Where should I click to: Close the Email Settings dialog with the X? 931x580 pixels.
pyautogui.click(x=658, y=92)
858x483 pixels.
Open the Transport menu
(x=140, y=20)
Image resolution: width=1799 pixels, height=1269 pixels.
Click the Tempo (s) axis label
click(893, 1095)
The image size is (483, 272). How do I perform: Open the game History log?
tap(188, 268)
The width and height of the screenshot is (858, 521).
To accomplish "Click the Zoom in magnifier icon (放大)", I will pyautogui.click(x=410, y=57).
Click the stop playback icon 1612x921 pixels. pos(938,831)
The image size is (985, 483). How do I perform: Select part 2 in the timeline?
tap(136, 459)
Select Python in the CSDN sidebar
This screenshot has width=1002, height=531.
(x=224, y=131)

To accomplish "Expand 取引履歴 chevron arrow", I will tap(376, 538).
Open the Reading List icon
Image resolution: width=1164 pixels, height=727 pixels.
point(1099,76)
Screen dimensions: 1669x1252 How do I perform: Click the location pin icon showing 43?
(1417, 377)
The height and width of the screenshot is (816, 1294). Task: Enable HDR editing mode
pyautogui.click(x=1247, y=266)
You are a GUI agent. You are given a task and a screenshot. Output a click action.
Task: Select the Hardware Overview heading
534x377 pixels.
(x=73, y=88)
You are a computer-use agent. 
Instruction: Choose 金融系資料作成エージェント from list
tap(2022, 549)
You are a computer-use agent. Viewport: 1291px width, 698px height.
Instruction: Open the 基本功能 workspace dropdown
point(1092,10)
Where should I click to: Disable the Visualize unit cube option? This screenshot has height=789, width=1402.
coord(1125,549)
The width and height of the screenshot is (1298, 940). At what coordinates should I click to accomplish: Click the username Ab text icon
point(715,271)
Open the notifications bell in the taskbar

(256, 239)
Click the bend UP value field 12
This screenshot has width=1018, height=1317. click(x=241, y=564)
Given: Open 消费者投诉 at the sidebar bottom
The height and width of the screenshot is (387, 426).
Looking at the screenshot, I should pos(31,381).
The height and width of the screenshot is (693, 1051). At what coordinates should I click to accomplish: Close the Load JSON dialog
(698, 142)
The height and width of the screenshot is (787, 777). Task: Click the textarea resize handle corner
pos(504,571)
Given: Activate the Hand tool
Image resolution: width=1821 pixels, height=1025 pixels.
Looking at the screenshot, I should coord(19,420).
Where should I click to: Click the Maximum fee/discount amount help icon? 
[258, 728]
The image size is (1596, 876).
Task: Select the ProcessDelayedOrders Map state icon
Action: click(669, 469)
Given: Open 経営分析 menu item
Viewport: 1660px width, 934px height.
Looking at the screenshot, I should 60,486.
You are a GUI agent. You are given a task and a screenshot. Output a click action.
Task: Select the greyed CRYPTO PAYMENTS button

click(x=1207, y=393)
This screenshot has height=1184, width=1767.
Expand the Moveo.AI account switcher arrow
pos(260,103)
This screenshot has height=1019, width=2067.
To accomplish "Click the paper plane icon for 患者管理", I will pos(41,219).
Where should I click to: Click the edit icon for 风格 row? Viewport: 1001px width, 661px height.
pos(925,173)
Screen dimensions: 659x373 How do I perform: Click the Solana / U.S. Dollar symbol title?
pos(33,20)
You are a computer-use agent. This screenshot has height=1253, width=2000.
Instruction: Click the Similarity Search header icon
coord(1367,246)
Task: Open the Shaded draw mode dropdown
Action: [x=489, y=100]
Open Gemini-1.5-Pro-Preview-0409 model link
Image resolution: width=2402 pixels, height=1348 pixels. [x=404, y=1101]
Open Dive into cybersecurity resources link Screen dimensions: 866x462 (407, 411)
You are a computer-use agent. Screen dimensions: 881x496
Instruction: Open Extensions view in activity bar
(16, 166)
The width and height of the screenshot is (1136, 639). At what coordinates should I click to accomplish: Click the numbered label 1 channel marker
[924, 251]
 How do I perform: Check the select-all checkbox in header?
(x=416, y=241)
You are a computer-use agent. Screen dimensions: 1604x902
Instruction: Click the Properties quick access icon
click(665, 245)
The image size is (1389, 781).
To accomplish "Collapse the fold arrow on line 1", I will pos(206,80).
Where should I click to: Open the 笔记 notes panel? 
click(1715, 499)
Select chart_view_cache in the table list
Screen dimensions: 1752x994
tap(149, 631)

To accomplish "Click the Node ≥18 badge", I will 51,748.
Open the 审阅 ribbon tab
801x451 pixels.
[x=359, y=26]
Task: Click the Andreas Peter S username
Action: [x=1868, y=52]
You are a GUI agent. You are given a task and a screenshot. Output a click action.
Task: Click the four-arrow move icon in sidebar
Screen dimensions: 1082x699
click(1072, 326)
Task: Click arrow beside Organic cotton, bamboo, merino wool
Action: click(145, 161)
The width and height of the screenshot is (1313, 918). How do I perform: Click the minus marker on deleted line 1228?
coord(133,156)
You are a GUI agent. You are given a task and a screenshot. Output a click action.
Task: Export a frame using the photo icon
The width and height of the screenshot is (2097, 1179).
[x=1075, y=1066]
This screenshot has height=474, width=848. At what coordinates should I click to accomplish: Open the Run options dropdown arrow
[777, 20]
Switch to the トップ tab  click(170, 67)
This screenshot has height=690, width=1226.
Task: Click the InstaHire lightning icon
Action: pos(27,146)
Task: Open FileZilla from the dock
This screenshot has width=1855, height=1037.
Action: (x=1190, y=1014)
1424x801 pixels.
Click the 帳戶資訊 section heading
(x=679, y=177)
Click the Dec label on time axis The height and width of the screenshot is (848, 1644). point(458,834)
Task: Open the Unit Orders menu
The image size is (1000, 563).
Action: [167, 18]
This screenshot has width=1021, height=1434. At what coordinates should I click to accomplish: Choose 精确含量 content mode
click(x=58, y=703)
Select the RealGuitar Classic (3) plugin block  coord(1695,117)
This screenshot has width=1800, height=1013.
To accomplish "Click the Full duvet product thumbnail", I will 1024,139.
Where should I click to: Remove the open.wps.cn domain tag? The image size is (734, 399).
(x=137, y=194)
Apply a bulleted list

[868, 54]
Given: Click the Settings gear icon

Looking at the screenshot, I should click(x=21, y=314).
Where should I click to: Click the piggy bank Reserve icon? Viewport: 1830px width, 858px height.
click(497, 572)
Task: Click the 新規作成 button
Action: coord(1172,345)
--- --- ---
--- Brief ---
If a line in the data contains the string "computer", copy it.

--- Exercise result ---
You are a computer-use agent. 
You are a computer-use agent. Viewport: 1291px width, 698px height.
You are a computer-use agent. This screenshot has height=1253, width=2000.
You are a computer-use agent. Screen dimensions: 881x496
You are a computer-use agent. Screen dimensions: 1604x902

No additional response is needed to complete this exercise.